- TEXT EXCERPT
****************************************
Think Local: 78% of all local Google searches on mobile result in a purchase in-store within 24 hours (Google).
Digital platforms have transformed how consumers shop, but the real-life shopping experience is still essential to closing the deal. This bodes well for all retailers, especially the local independents with a unique point of view and curated product mix.
Read the Insider’s Crossover Buying Guide and find out why a diverse product mix, smartly merchandised together, is the key to retail success.
The Indie Shop-Meets-Amazon Opportunity
“Brick and mortar isn’t dead — BAD brick and mortar is.”
Wagner went on to say that “Amazon has actually left a void in the customer experience that only and offline shop can give — and that presents a huge opportunity.”
Speaking of Amazon, by now we all know they purchased Whole Foods specifically to increase their offline (read: customer experience) footprint — as well as to access customer data and brand lift in the grocery category.
Nordstrom New “Experience” Concept
Beginning this October, the Nordstrom department store chain is rolling out an entirely new concept: 3,000 square foot shops — significantly smaller than the typical 140,000 square feet of their conventional stores — that don’t carry any merchandise. Instead, shoppers can try on clothes curated by “experts,” get manicures, and even order drinks.
According to CNBC, “slimming down in size has certainly been a big trend in the world of retail of late. [Nordstrom’s] latest strategy to move towards smaller locations shows how the company is battling retail headwinds.”
Target is also taking the same approach.
Indie brick and mortar for the win: Smaller locations with localized products and personalized customer experience is at the core of the of indie retail experience.
****************************************
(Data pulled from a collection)
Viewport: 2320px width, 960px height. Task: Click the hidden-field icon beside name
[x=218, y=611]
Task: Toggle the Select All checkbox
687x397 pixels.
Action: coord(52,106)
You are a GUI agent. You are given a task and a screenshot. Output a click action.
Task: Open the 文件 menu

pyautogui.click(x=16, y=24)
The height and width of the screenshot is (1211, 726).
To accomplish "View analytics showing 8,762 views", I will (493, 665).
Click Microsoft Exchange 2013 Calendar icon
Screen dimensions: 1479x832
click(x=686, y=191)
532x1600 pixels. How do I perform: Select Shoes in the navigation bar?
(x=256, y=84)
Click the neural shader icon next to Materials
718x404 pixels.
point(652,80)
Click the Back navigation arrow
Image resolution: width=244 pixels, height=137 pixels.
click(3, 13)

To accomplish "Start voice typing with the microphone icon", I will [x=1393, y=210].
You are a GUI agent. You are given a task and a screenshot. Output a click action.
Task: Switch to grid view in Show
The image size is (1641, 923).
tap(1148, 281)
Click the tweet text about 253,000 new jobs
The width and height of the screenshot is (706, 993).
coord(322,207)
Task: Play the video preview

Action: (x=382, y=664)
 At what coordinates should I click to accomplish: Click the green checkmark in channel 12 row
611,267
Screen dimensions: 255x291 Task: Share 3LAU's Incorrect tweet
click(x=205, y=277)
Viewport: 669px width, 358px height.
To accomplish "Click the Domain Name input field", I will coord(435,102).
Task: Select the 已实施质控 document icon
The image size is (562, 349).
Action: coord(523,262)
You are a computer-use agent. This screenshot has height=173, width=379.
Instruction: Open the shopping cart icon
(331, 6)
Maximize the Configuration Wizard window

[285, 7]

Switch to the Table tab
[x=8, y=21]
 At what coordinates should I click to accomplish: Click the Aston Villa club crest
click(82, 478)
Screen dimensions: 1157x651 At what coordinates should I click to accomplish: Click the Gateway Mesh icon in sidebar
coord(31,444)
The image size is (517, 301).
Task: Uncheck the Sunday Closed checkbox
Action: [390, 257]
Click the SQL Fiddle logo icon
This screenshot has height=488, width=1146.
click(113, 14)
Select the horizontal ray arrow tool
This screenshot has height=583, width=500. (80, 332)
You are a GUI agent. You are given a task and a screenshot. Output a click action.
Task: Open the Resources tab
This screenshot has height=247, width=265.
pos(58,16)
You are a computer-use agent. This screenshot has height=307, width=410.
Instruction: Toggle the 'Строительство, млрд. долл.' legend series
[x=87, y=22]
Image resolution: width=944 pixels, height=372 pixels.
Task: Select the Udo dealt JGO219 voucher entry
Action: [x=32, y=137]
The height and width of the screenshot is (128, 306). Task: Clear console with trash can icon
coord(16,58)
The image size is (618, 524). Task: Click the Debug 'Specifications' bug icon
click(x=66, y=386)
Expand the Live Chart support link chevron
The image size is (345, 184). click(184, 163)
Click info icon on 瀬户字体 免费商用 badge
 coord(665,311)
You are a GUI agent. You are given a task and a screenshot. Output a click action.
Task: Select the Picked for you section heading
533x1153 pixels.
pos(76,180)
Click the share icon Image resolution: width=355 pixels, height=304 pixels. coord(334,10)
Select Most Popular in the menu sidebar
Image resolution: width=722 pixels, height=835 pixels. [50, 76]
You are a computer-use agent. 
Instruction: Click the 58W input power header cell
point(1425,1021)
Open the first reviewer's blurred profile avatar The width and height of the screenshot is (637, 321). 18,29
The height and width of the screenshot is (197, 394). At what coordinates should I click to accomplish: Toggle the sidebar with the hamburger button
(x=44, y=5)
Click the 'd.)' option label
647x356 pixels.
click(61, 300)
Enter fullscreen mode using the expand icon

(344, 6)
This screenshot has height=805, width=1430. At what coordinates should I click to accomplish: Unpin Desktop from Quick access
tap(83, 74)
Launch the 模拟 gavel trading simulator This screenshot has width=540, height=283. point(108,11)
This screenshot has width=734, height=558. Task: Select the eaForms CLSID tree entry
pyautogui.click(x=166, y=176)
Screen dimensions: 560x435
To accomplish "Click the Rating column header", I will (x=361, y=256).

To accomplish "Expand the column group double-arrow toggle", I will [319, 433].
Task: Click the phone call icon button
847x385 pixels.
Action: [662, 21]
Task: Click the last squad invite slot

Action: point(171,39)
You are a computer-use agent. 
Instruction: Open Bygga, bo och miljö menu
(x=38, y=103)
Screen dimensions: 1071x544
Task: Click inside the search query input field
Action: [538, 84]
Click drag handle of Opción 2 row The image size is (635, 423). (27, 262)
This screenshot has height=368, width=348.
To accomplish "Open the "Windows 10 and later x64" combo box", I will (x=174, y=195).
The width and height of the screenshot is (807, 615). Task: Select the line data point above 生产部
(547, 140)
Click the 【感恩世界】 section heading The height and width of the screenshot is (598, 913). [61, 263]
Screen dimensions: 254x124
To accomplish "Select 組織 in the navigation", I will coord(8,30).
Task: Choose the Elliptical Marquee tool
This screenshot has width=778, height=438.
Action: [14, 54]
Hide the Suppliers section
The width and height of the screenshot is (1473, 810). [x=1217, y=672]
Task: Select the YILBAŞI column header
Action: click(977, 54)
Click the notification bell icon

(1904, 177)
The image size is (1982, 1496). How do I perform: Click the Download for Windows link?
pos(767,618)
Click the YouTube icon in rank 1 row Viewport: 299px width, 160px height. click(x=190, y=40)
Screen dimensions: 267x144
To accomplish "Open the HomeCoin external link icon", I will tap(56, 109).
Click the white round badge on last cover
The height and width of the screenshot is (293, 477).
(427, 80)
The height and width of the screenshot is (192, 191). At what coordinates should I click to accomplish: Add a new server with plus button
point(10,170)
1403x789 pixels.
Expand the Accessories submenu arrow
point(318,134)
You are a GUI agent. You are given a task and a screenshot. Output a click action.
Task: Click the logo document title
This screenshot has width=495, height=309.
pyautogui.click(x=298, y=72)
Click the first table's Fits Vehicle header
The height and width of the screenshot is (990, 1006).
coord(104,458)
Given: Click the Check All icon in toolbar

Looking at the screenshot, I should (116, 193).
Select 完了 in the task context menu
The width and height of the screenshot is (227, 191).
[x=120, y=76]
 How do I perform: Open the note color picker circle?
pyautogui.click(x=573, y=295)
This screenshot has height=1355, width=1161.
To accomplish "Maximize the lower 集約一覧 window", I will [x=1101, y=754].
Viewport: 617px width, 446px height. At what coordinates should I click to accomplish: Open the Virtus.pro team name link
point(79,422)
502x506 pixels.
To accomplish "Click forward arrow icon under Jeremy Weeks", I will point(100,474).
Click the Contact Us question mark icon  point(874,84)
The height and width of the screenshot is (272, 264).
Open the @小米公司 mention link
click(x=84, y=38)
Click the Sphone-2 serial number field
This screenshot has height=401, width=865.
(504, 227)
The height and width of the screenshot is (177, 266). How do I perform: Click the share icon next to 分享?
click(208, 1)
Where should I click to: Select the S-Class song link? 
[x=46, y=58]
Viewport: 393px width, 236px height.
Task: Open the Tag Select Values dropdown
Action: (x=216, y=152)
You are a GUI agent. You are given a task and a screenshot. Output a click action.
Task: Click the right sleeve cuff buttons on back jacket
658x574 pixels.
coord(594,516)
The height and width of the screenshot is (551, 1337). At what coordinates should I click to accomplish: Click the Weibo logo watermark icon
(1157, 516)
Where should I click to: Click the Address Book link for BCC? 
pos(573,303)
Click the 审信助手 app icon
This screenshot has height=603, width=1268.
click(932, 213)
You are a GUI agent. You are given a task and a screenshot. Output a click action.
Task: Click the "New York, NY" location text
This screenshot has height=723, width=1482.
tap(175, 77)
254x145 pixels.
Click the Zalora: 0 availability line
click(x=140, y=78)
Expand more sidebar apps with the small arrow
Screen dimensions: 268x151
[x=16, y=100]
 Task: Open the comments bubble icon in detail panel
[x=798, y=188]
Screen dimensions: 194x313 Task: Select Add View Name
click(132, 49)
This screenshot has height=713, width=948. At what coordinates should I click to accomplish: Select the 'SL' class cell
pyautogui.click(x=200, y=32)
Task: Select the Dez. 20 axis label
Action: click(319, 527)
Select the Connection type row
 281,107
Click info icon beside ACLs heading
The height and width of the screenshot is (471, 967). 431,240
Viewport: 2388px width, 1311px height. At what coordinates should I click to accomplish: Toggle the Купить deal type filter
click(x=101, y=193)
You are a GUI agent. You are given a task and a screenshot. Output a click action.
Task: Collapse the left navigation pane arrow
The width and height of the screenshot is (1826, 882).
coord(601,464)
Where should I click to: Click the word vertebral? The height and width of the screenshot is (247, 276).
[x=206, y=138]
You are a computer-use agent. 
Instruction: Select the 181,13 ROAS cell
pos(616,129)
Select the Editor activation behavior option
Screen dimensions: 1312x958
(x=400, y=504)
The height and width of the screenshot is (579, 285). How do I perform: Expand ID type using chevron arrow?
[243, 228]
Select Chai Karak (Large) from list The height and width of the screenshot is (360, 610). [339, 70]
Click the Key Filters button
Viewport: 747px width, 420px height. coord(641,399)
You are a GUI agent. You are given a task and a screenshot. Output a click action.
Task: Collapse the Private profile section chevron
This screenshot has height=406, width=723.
****************************************
- EXERCISE TASKS
[1] In the retail passage, how large are the shops in Nordstrom's new concept?
[2] Rewrite the entries from the line with "The height and width of the screenshot is (579, 285)." through the last entry, replacing "chevron" with "caret" and changing nothing else.
The retail passage and the entries are unrelated material.

- LIST OF SOLUTIONS
[1] 3,000 square feet.

[2]
The height and width of the screenshot is (579, 285). How do I perform: Expand ID type using caret arrow?
[243, 228]
Select Chai Karak (Large) from list The height and width of the screenshot is (360, 610). [339, 70]
Click the Key Filters button
Viewport: 747px width, 420px height. coord(641,399)
You are a GUI agent. You are given a task and a screenshot. Output a click action.
Task: Collapse the Private profile section caret
This screenshot has height=406, width=723.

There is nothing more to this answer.